Source
** start **
Florida Report: DUI Ignition Interlock Program Expansion Recommended

DUI ignition interlock devices are effective at driving down recidivism rates among impaired driving offenders – but only so long as they are installed. Those rates begin to creep back up as soon as the devices are uninstalled. alcohol.jpg

This is according to a new report by The Florida Legislature Office of Program Policy Analysis and Government Accountability, which recommends the state expand its ignition interlock program to encompass all first-time DUI offenders, as well as imposition for extended duration. The report also looks at how we might address problems with the program, such as the fact that only about half of those required to install the device actually do so.

According to researchers, there were 50,377 drivers arrested in Florida for drunk-driving in 2013. Most typically have their driver’s license revoked for six months or more upon conviction.

State laws require drivers arrested with a blood-alcohol concentration of 0.15 percent or higher to install ignition interlock devices on the dash of their vehicles. The law was expanded last year to allow judge’s the discretion to decide whether to impose that installation on first-time offenders with a blood-alcohol content of 0.08 percent or higher, but the measure did not make the penalty mandatory.
** end **
Objectives
(1) In the article on Florida's ignition interlock program, rewrite the passage from "According to researchers, there" up to and including "the penalty mandatory.", replacing "drunk-driving" with "impaired driving".
(2) Summarize the article on Florida's ignition interlock program in two sentences.

Data segment
** start **
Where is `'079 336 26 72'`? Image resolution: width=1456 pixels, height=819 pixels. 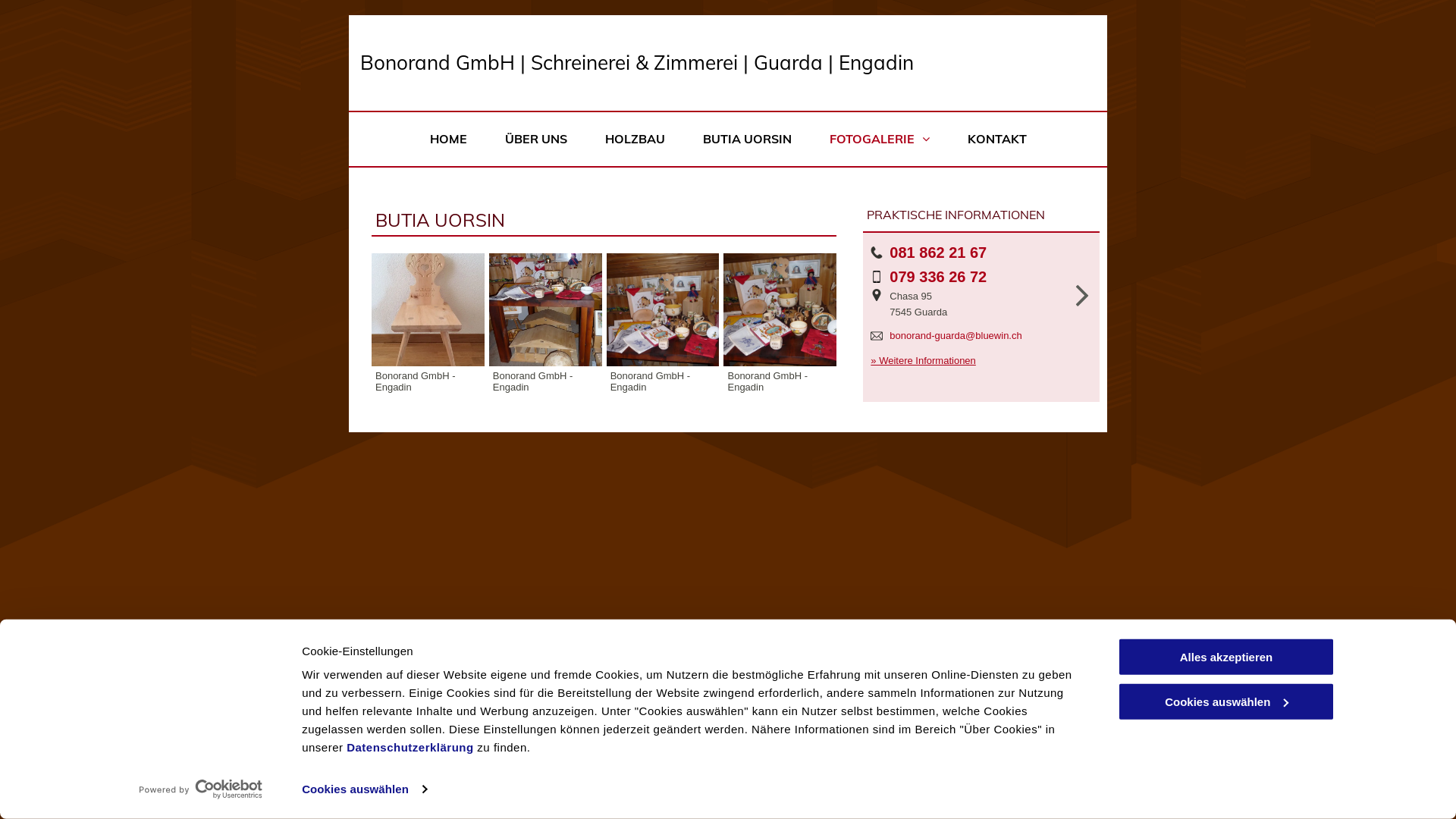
** end **
Exercise responses
(1)
According to researchers, there were 50,377 drivers arrested in Florida for impaired driving in 2013. Most typically have their driver’s license revoked for six months or more upon conviction.

State laws require drivers arrested with a blood-alcohol concentration of 0.15 percent or higher to install ignition interlock devices on the dash of their vehicles. The law was expanded last year to allow judge’s the discretion to decide whether to impose that installation on first-time offenders with a blood-alcohol content of 0.08 percent or higher, but the measure did not make the penalty mandatory.

(2) A Florida legislative office has recommended expanding the state's ignition interlock program to cover all first-time DUI offenders and to impose the devices for longer periods, because they reduce repeat offenses only while installed. State law requires the devices for drivers arrested at 0.15 percent blood-alcohol or higher and lets judges impose them on first-time offenders at 0.08 percent or higher, yet only about half of those required to install one do so.